Exercise description
Copy exactly the stretch of lines from the one holding "You are a GUI" through the last line of the data below, inclusive. Leave out pictures.

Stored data
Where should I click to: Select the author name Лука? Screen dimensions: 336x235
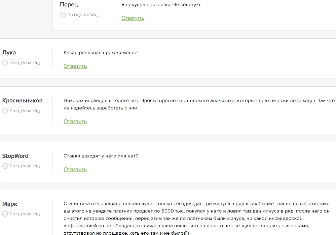pos(9,53)
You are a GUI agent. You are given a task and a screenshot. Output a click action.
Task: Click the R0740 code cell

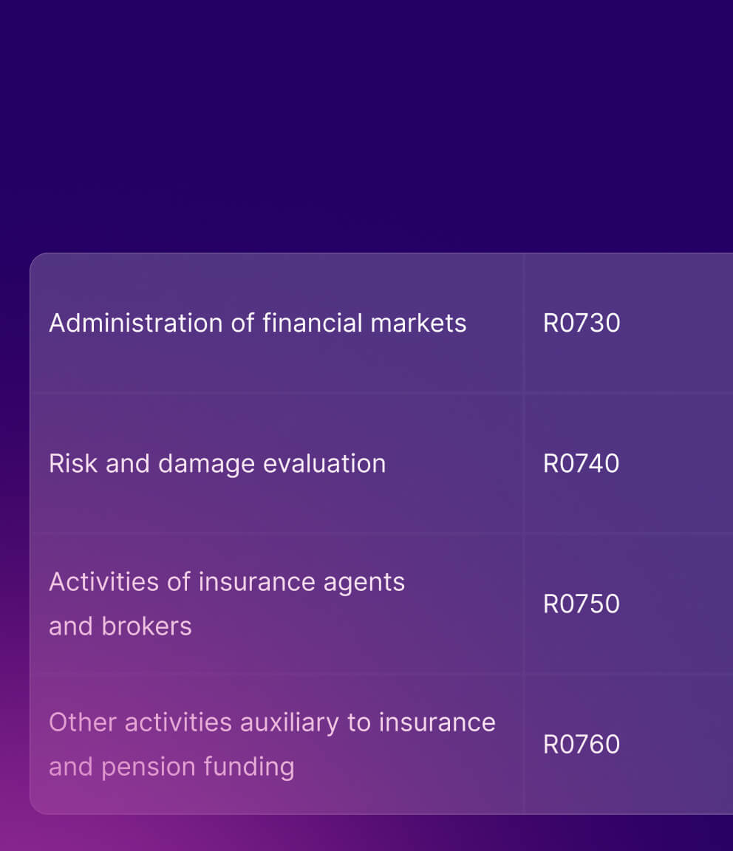tap(581, 463)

Expected answer
You are a GUI agent. You are given a task and a screenshot. Output a click action.
Task: Click the R0740 code cell

tap(581, 463)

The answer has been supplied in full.